The river and the ancient water ways dominate the city which sits at the confluence of three different rivers.  Before the fire burned half the city down, every street in Jiliang  was narrow for people walking or on horse back with a waterway beside  the walkway.

Entrance to each shop next to the waterway is a rudimentary bridge, often old planks.

The streets are teeming with customers and no one would even think it was dangerous. The U.S. would bring it up to code and ruin this ancient city, we think. It is at least 3,000 years old.

In front of this shop is a character asking people to pay to have their picture taken with him in his native costume.  His pipe reaches to the ground.

I’m entranced and sneak a picture of him. Isn’t he gorgeous? Oh, to have the language!

Water loving willows grow profusely and grace many of the old buildings.

But, most of the activity is on the square.

These sturdy little horses are called Jiliang Horses and are a desired commodity among the mountain people of this area. At one time they were a trade commodity along the famous Silk Road. The horses outlived the market for silk and eventually tea trade dominated the Silk Road.

These horsemen had parked their steeds and didn’t mind having their picture taken. They appeared to be working wranglers or traders of some sort.

The square is always filled with entertainment, like this  Naxi group dancing  and singing. I curse myself for not taking more pictures. There were tumblers, jugglers and magicians with a vessel out for donations much like break dancers and musicians do in San Francisco. This day is Oct. 30th, a double nine (lucky) lunar holiday. (I have no clue what that means.) It is wonderful to have a day in this ancient city that began as a stop along the Tea-Horse Road, a network of high paths and dangerous passes over the mountains into Tibet and other parts of China. The tea was packed in bricks and bales and we still see it sold that way in bricks, bales and huge hat shaped rings.  We couldn’t figure out what the bales were until we left Jiliang and asked Vicki who explained that those tea shops we saw, with myriad tea pots and cups, were really selling tea.

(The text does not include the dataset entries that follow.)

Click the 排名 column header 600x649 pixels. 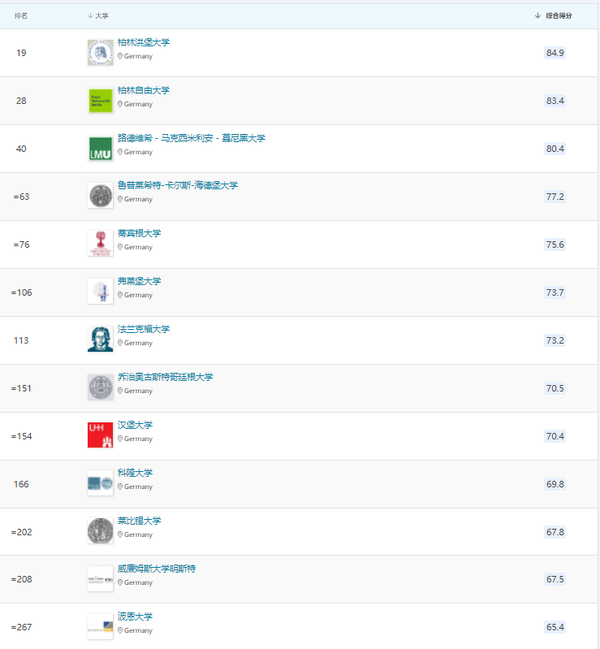coord(21,17)
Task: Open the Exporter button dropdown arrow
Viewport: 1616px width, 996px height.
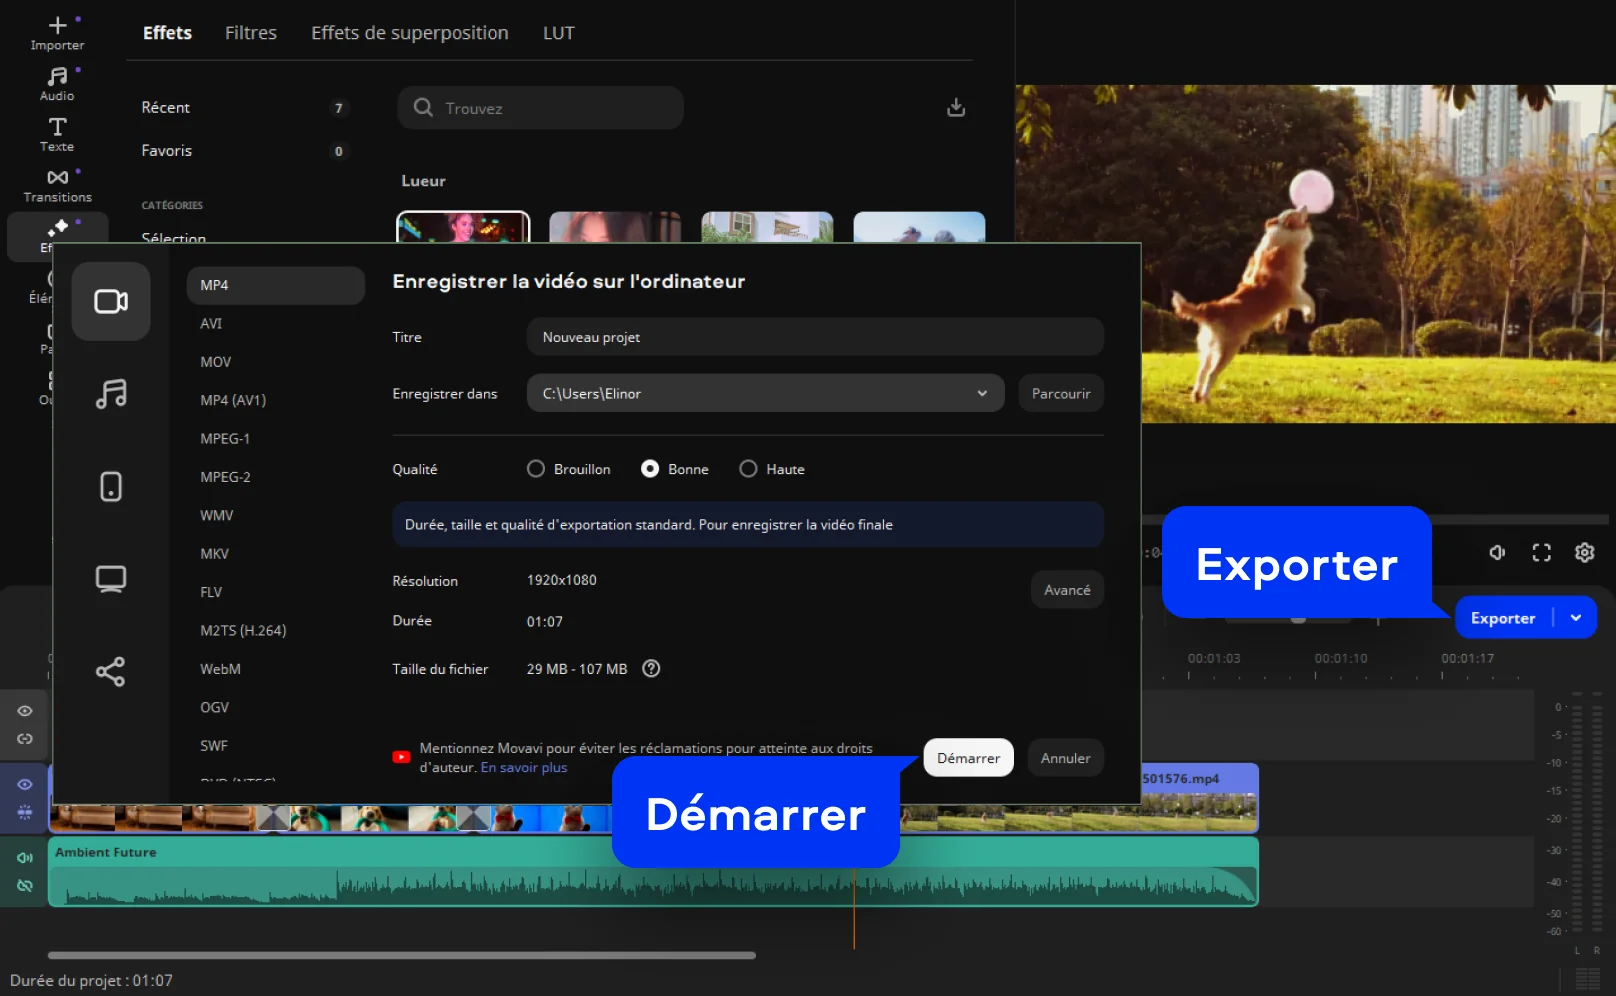Action: coord(1576,618)
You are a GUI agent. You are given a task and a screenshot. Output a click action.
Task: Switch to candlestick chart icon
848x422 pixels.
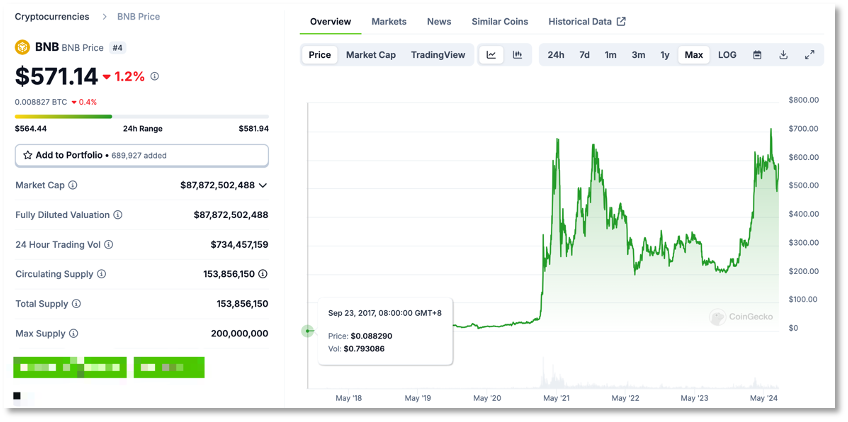point(518,55)
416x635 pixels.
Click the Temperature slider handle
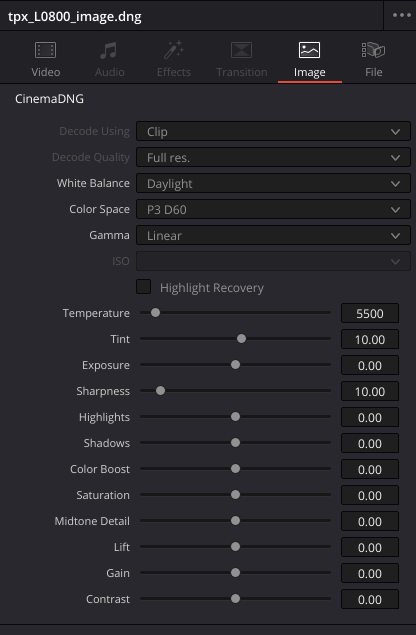pos(155,313)
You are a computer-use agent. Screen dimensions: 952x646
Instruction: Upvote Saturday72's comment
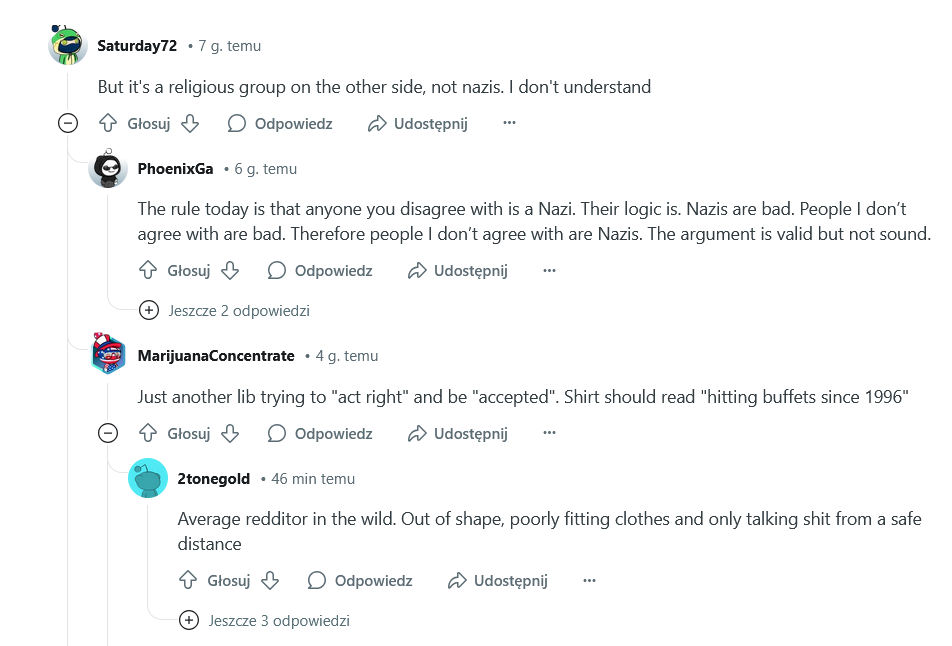point(108,123)
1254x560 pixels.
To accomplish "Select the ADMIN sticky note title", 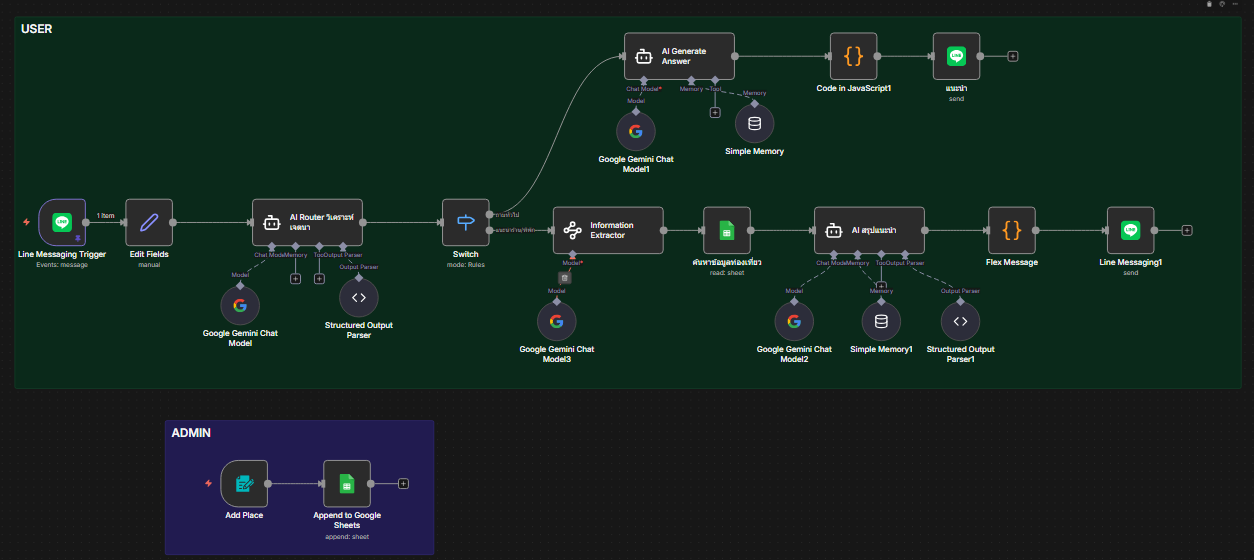I will [191, 433].
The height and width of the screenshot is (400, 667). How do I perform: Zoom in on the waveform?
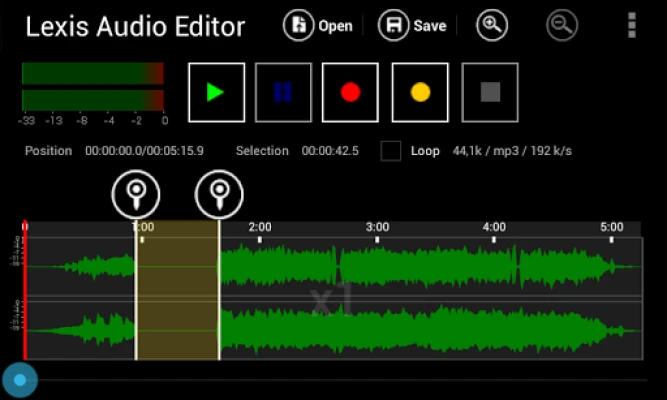click(x=491, y=26)
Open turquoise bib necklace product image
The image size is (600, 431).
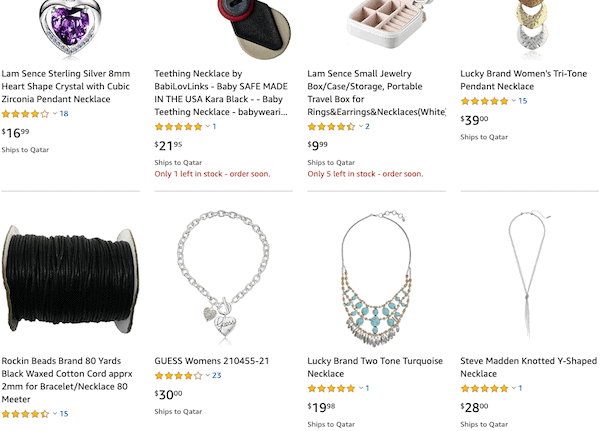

Michal and I do some last minute souvenir shopping and arrange to meet Wanning and Judge Dean Determan for dinner on the moat adjacent to our hotel which is the only food court in town where all the exotic foods, the music and night life happens. The paving stones were once washed by a trick of the ancient water system where the town streets and square was flooded and rinsed  debris back into
 the river. 

 Wanning shows us her haul, beautiful scarves about six feet long and three feet wide for $4 each.  She leads us back to the shop at dusk and we get them for $3. She says, “And I’m Chinese, I’ve been taken.”  We all laugh. On our way back for dinner, a vendor tried to sell us fried grubs, inch worms and cockroaches for a snack, but we declined.  We instead opt for a dish Wanning and Dean recommend with a tomato broth and noodles with bits of water buffalo and beef. But before we decide, one animal on the butcher block looks familiar but we can’t identify what meat it is. “Dachshund,”  says Vicki who is always around on the fringes of our activity to answer questions. We  groaned but Vicki is very forthright and doesn’t try to protect our western squeamishness or apologize for their customs. We decide the people in this area like their pets too much.
We  keep gawking fascinated by every thing we see.  The octopus, urchins, shelled creatures we can’t identify. Fish with heads and eyes and fins still intact. The insects and beetles, turtles and strange colored mushrooms. Pickled vegetables we have never seen before. Seeds and pods and edible grasses and baked delights in neon colors. We can’t decide which is most fascinating, people watching or cruising the food court; listening to thousand year old  music, or the hum of exotic languages;  “hiyee!”   sharp musical calls from waiters scurrying back and forth between tightly packed tables. The glow from ambient lantern and torch light;  people stooped or sitting cross legged  in dark corners.  We know we are glimpsing the threads of an ancient past, with no definition but magical.  Unforgettable.